The sanctuary at St. Ambrose Church held a child’s elementary school chair representing “all those who are no longer with us,” especially the young victims of the mass shooting in Uvalde, Texas. Candles represented each victim of recent mass shootings.

Music was the most effective medium at the Prelude to Action. Highlights included songs of mourning by Trio Sol de Amores, and the Native American “Song for the Children” introduced by Al Villanueva and accompanied by a drum like a heartbeat. The traditional anthem “De Colores,” a song about innocence, unity and hope, honored the bilingual community of Uvalde in a heartfelt rendition by Roberto Roman.

Trevor Thomson’s new composition, “Something Inside Our Heart Needs to Change,” captured the essence of the evening with its call for justice, mercy and love.
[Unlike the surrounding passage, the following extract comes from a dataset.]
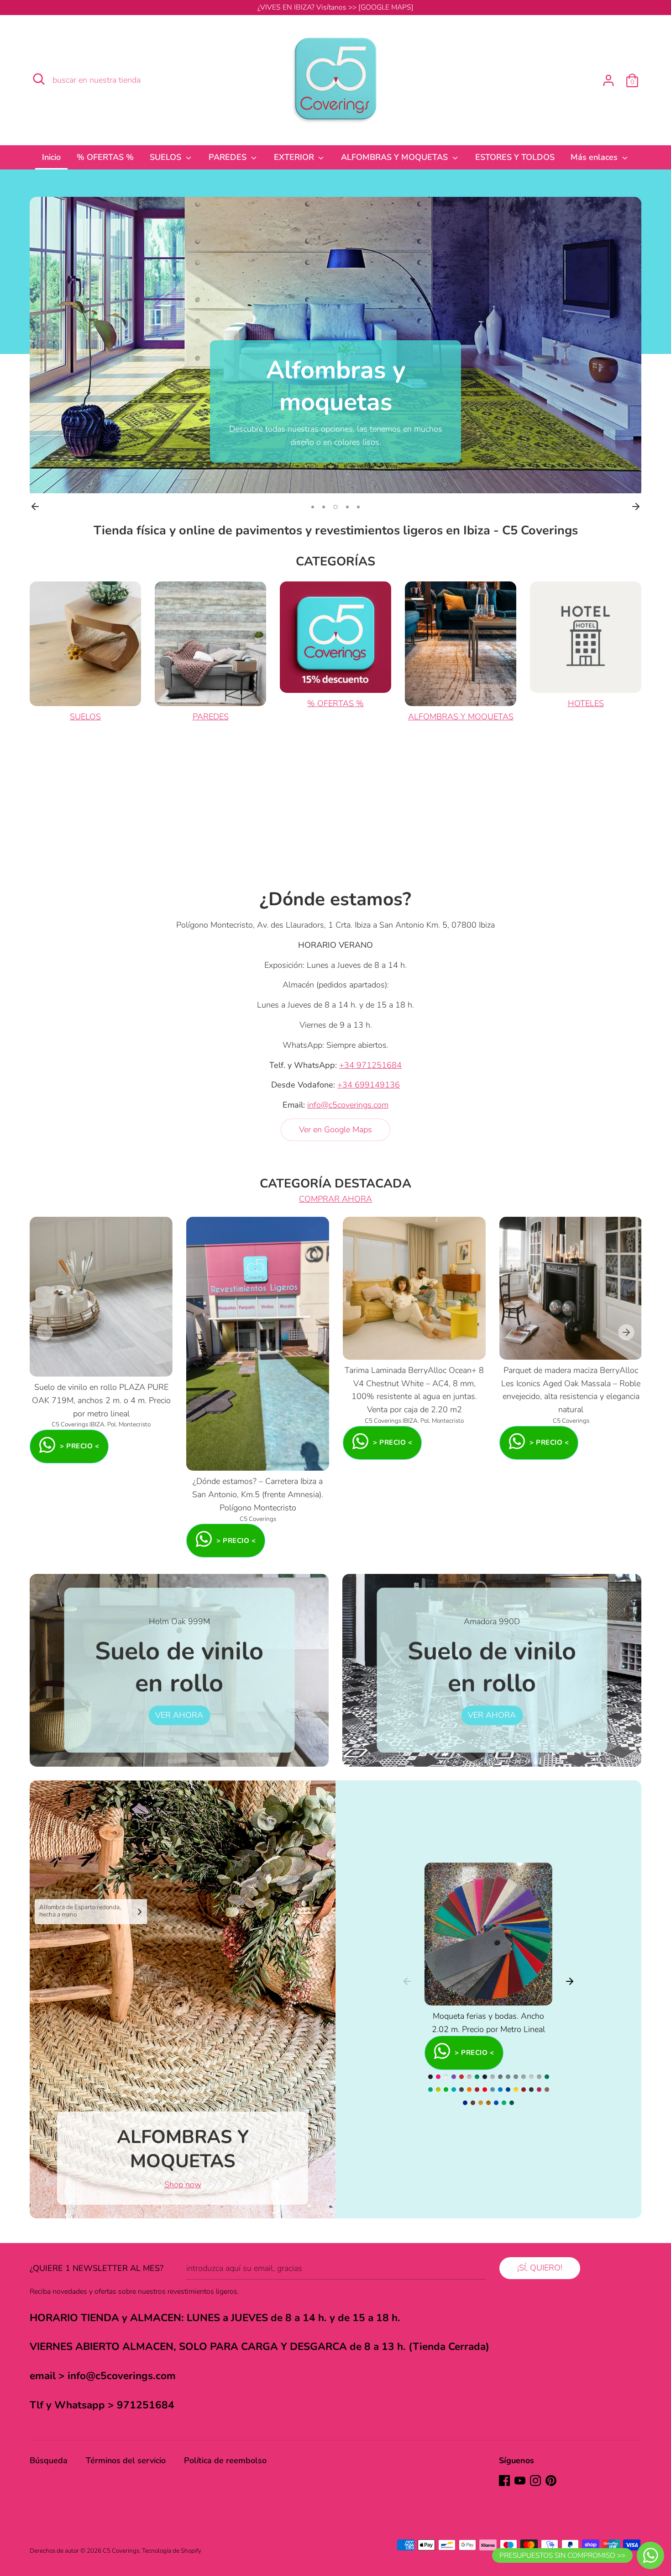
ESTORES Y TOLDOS (515, 157)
Another new hymn, “God, Our Nation Feels the Loss” by Carolyn Gillette, was a more pointed call to confront violence.

Claremont’s mayor Jed Leano stands with presenters at the Prelude to Action prayer vigil sponsored by the Claremont Interfaith Council at St Ambrose Episcopal Church. Photo by Susan Brunasso


There were no sermons, only testimony from Efren Herrera about his community service in Uvalde, a psalm reading from the Rev. Karen Sapio, a prayer from the Rev. Marianne Cordova-Breen and a litany with the refrain, “We refuse to be consoled” led by the Reverends Lara and Rene Martin. A reading of a list of mass shootings in the United States over the past 20 years by the Rev. Maggie B. Yenoki and Greg Marshall, Sr., lasted ten minutes, including incidents at churches, schools, theaters, stores, nightclubs and workplaces.

The call to action at the end consisted of an invitation to prayerfully consider and write down a personal commitment to support victims and work to end the violence of mass shootings. The concluding prayer was led by the Rev. Jacob Buchholz.